Governor Terry McAuliffe of Virginia used his executive authority on Friday to overrule the state legislature and restore voting rights to over 200,000 state residents with felony convictions. His decision reverses a post-reconstruction era law that particularly targeted African Americans. “Those who have paid their debts to society should be allowed full participation in society,” said Gov. McAuliffe.
He has been accused by Republican lawmakers of engaging in “a transparent effort to win votes,” making a politically opportunistic move based on the assumption that voters with felony convictions are more likely to vote Democrat. However, bans on felon voting have long been used as tools to bump black, impoverished and other marginalized Americans from voter rolls—a point which was not lost on McAuliffe.”There’s no question that we’ve had a horrible history in voting rights as relates to African Americans,” he said. “We should remedy it.”

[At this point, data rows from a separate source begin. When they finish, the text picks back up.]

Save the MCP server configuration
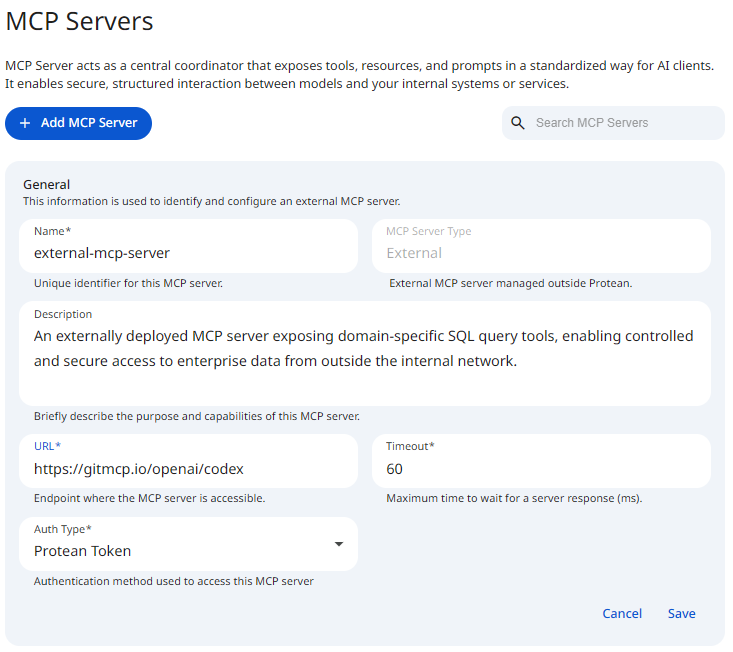The width and height of the screenshot is (733, 652). coord(682,613)
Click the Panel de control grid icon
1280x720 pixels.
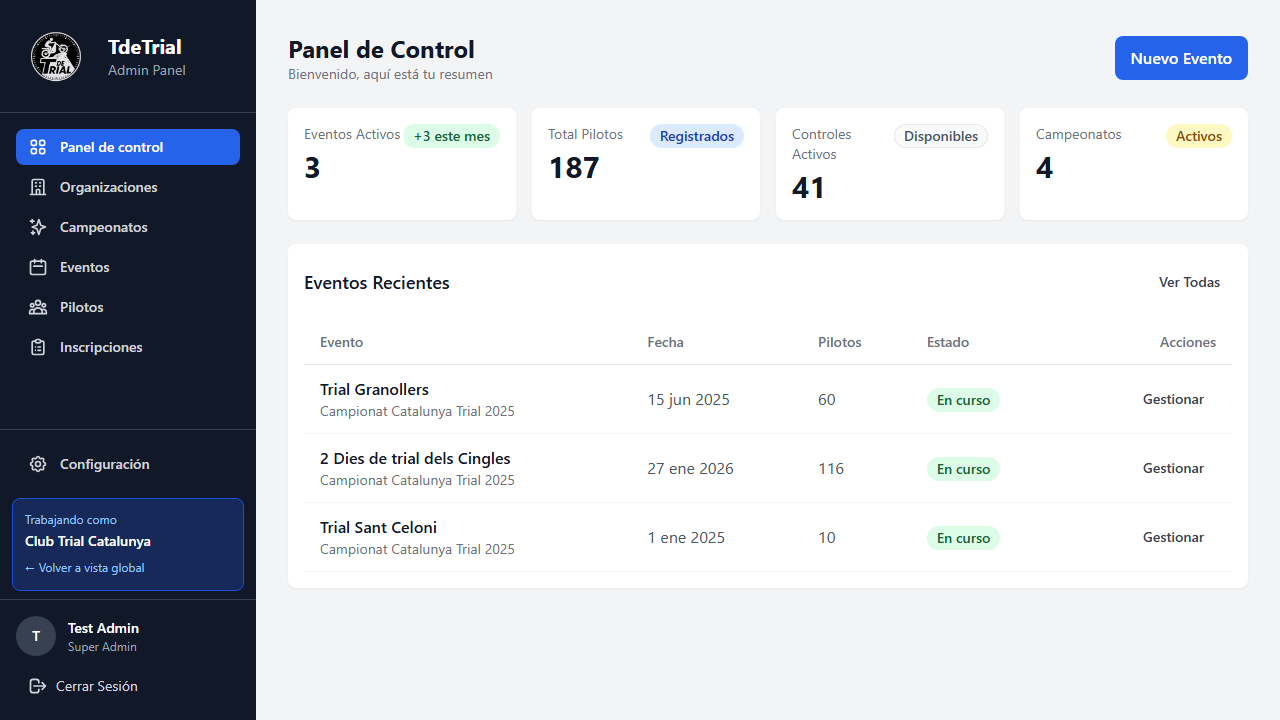[38, 147]
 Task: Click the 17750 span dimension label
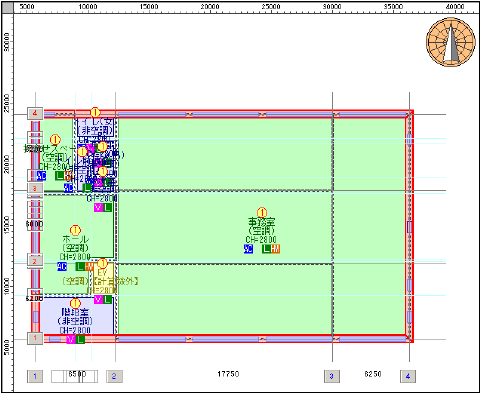tap(228, 374)
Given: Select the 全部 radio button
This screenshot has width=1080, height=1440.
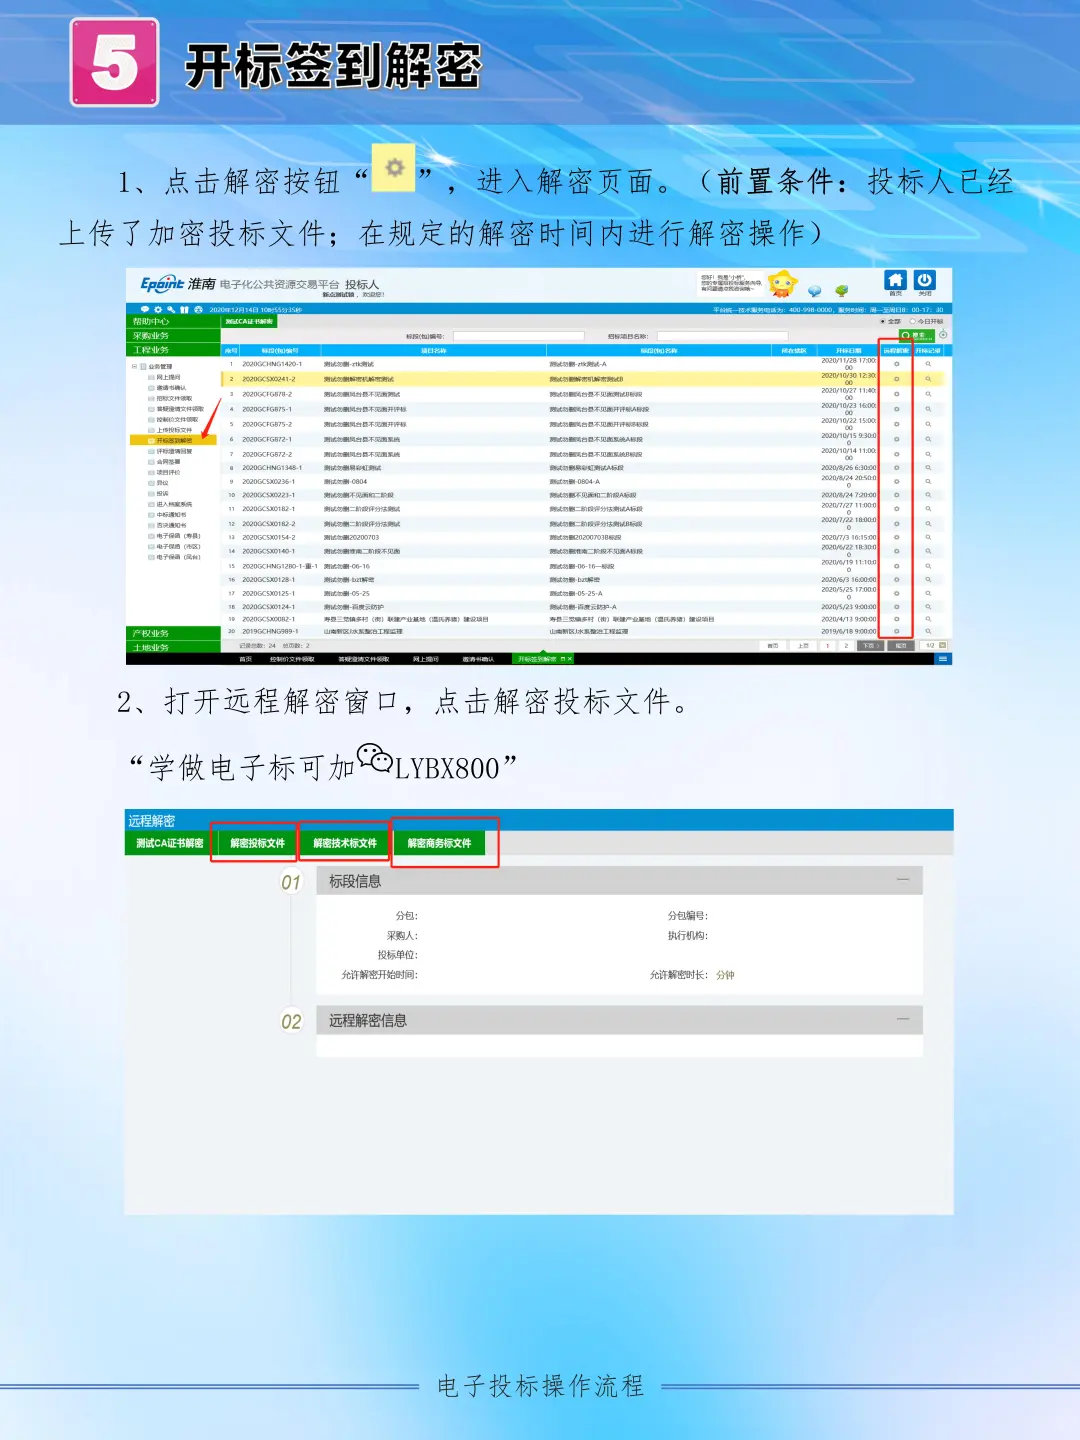Looking at the screenshot, I should tap(882, 321).
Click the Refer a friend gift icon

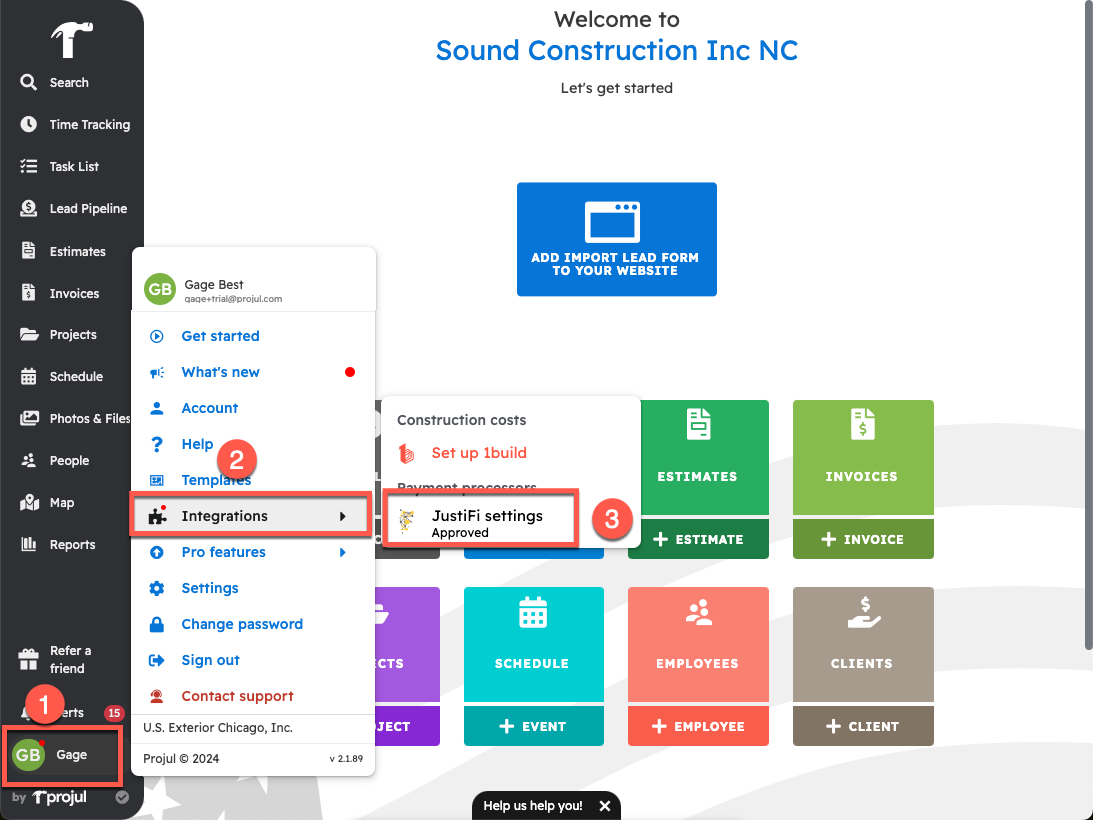tap(29, 660)
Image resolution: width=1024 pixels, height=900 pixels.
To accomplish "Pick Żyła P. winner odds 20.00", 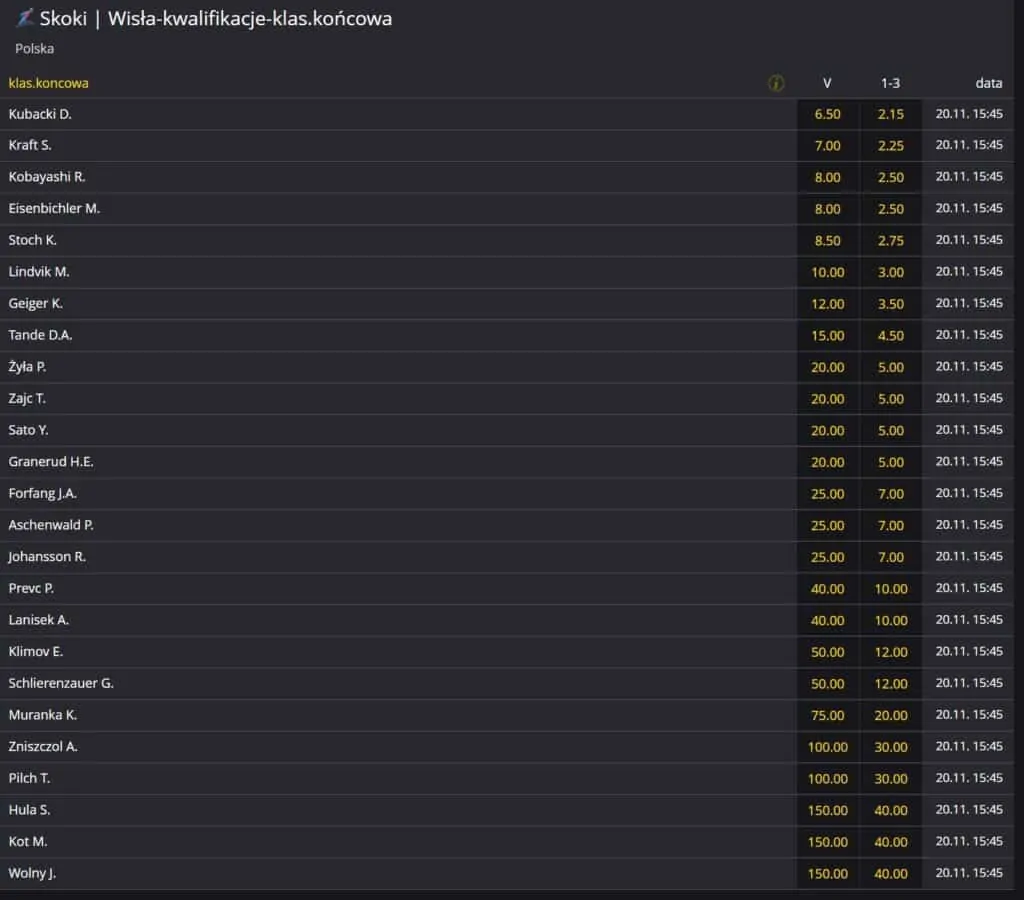I will tap(827, 367).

While liberals are hailing McAuliffe’s latests move, his progressive credentials are hardly unblemished; he has recently come under fire for supporting a controversial measure to allow pharmacies to mix execution drugs in secret.
The issue of disenfranchisement has been contentious across the US. For example, the new governor of Kentucky, Matt Bevin, has just reversed a more by his predecessor which restored voting rights to felons in that state. And though many states are moving towards the restoration of voter rights, it is estimated that in the US approximately 5.85 million people are still unable to vote due to felony convictions—comfortably enough to swing a tight presidential election.
The idea that politicians, whose power is awarded by voters, should also decide who gets to vote (by ultimately directing what is and isn’t a felony) is a peculiarly American vicious circle.